Marx-Engels Correspondence 1867

Karl Marx to Ludwig Kugelmann, 15 October 1867

Source: Karl Marx, Letters to Dr Kugelmann (Martin Lawrence, London, undated). Scanned and prepared for the Marxist Internet Archive by Paul Flewers.

Dear Kugelmann

You must not write to Borkheim. Besides it would be useless, since the work has already been announced in the publishers’ circular and Schabelitz has already brought it out. [1] Moreover, Borkheim himself is now in Bordeaux. Such a letter from you would have no other effect but to make Borkheim my enemy.

Ce qui est fait, est fait [2] – never mind! As I was in a state of great excitement from working at night, I exaggerated the malignity of the événement [3] at first. In fact je suis puni par ou j'ai peché! [4] Actually the idea of the scandal which our friend would make among the respectable philistines at Geneva amused me au premier abord. [5] It is true I did not foresee the publishersfruits. Moreover, I should have realised that in working out his plan Borkheim would naturally overstep the prudent limits I suggested in my letter. The only policy to be pursued now is to be silent, so long as our enemies do not speak, and once they speak and want to make me responsible, to make bad jokes about their being compelled to ascribe Borkheim’s pranks to me in order not to have to answer my book. Further, in that event Borkheim must be dealt with benevolently, for after all, apart from his literary vanity, he is capable and well meaning, and good as an homme d'action, [6] as long as he does not get the devil in him.

You will have received Engels’ recipe by now. I am in correspondence with Liebknecht and Becker. [7]

By ‘success of the book’ I mean nothing but its rapid sale, because of the effect that would have in England.

The Courier Français (the daily paper which arouses the most attention in Paris now) and the Liberté in Brussels have published a French translation of my introduction, together with complimentary preambles.

A certain Natzmer in New York has offered himself as English translator. Quod non. [8]

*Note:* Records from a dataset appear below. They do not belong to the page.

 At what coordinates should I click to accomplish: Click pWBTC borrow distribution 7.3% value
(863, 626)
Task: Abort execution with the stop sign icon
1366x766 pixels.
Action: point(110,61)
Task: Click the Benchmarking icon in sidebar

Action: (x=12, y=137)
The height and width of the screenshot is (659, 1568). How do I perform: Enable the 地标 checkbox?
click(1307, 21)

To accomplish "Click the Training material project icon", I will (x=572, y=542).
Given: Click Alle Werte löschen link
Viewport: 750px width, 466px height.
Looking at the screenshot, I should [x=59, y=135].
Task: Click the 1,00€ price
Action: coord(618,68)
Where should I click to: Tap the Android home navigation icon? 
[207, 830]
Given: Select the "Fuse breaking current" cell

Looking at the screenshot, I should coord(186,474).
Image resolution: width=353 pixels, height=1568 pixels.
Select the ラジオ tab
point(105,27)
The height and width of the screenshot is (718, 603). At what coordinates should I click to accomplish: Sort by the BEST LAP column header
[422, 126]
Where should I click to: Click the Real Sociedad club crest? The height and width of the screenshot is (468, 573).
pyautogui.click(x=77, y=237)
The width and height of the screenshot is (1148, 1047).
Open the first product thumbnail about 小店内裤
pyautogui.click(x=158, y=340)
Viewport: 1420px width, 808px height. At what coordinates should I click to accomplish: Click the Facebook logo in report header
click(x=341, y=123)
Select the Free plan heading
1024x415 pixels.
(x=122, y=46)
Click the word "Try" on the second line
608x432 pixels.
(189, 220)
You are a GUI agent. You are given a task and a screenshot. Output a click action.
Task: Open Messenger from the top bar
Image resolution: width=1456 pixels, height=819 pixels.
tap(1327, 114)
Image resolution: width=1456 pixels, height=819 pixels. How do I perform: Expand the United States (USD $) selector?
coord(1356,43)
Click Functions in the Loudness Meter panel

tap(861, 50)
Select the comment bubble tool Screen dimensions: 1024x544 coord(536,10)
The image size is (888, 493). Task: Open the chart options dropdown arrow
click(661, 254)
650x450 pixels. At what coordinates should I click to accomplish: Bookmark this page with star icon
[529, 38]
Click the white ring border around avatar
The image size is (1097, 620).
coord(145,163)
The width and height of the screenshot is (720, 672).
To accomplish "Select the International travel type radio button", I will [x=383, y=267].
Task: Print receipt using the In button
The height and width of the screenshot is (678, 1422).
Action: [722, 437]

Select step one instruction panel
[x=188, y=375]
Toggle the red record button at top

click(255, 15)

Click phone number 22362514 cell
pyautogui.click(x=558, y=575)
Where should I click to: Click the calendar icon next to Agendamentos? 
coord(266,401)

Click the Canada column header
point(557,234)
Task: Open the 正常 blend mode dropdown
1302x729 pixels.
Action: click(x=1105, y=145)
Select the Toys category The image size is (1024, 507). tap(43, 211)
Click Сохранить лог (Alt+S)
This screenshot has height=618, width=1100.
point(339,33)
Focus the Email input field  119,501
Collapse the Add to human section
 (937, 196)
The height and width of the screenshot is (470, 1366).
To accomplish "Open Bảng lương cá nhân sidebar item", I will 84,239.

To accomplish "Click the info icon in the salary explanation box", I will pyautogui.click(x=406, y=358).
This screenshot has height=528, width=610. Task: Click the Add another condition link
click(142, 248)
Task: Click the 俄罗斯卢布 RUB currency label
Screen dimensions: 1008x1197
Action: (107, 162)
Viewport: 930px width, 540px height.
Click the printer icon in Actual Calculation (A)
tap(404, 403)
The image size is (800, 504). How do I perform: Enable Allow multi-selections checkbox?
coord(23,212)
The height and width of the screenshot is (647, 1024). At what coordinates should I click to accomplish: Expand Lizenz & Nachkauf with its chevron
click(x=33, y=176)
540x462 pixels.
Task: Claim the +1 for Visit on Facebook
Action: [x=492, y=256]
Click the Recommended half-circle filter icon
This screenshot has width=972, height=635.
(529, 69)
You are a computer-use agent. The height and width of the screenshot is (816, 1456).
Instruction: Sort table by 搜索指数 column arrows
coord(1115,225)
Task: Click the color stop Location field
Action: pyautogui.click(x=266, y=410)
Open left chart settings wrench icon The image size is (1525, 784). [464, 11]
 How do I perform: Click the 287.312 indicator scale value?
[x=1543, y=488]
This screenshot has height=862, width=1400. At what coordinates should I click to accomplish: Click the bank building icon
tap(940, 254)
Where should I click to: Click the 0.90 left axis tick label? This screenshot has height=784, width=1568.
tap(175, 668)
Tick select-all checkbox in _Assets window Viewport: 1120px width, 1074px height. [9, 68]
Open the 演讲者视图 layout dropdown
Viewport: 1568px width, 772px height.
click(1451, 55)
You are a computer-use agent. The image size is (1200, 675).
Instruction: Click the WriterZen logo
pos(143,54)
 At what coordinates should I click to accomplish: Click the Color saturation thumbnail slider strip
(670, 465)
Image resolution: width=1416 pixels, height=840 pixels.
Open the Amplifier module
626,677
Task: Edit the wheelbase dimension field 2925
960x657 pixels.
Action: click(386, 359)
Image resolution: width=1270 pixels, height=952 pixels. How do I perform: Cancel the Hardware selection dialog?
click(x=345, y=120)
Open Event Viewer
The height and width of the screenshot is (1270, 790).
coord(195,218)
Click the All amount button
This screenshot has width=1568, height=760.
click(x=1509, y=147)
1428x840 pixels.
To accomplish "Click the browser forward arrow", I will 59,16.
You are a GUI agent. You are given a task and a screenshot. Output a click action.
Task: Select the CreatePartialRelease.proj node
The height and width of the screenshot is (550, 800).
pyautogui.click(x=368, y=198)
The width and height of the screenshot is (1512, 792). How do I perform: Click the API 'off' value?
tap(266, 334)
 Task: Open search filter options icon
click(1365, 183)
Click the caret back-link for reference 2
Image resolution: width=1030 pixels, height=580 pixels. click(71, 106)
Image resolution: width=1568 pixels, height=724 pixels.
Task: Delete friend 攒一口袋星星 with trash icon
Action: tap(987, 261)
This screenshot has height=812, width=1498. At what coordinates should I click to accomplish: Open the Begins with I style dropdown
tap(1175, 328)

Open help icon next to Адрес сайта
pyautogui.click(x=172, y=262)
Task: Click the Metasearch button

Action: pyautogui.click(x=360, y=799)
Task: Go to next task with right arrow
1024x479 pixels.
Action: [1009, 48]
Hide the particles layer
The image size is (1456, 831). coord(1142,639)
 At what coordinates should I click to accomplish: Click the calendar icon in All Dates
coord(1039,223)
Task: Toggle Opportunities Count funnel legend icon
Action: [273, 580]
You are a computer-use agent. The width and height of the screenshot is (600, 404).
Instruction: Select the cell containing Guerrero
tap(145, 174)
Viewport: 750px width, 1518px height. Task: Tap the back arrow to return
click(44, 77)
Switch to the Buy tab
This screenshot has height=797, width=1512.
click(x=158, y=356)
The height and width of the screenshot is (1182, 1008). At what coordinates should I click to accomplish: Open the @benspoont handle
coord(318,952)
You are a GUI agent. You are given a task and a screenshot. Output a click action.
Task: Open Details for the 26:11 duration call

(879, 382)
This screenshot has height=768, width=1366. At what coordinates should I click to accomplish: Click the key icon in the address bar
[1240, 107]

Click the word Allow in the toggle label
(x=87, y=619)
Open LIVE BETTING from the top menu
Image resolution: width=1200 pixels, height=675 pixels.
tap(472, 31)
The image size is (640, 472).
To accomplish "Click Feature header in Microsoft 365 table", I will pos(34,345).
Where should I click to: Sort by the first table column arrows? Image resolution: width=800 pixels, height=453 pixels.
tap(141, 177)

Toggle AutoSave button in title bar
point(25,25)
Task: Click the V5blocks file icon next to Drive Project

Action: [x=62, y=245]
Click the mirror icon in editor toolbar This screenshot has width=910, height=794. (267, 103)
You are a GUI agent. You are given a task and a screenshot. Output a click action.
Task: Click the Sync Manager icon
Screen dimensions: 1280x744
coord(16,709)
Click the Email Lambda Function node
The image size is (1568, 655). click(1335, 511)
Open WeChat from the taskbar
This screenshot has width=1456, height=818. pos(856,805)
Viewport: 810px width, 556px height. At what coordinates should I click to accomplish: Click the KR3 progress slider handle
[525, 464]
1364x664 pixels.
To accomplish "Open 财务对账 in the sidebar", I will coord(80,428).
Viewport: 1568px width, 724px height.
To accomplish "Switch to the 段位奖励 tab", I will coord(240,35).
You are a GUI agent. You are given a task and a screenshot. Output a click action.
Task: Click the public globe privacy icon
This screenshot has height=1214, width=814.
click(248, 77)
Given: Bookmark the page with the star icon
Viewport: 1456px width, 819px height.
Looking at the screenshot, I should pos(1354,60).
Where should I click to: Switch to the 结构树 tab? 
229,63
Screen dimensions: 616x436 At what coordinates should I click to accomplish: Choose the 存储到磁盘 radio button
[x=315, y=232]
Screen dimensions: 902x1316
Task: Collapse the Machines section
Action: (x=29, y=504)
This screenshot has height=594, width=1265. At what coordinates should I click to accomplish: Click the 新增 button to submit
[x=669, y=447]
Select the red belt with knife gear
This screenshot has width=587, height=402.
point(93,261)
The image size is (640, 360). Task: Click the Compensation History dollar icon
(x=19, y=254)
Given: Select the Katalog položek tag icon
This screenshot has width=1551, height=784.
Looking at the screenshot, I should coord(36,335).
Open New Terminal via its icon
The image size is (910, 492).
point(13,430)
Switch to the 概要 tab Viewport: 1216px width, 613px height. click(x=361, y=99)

Liebknecht’s speech in Berlin gives me great pleasure. I sent him some instructions from here.

Poor Becker’s position is so bad that he is on the point of giving up his entire political and literary activity. How one regrets not being able to help in such circumstances!

Greetings to your dear wife and my little friend, for whose portrait I still have to thank you.



1. A reference to Sigismund Borkheim’s pamphlet, My Pearl Before the Geneva Congress. At the International Peace and Liberty Conference in Geneva (9-12 September) organised by petty-bourgeois pacifists and supporters of free trade, which was attended also by Kugelmann, Borkheim attempted to deliver a speech calling for war on tsarist Russia. The noisy peace advocates prevented him from finishing his speech which he decided to publish as a pamphlet. Sigismund Borkheim (1825-1885) – German merchant and publicist who took an active part in the 1848 Revolution. Fled to Switzerland and later settled in London, where in the 1860s he became a close friend of Marx and Engels – Marx-Engels-Lenin Institute.

2. What is done, is done – Marx-Engels-Lenin Institute.

3. Event – Marx-Engels-Lenin Institute.

4. I am punished by my own sin – Marx-Engels-Lenin Institute.

5. At first blush – Marx-Engels-Lenin Institute.

6. Man of action – Marx-Engels-Lenin Institute.

7. Johann Phillip Becker (1800-1886) – Member of the First International and an active supporter of Marx in the latter’s struggle against Bakunin. Editor of Der Vorbote, the German organ of the First International, published in Geneva – Marx-Engels-Lenin Institute.

8. Nothing doing – Marx-Engels-Lenin Institute.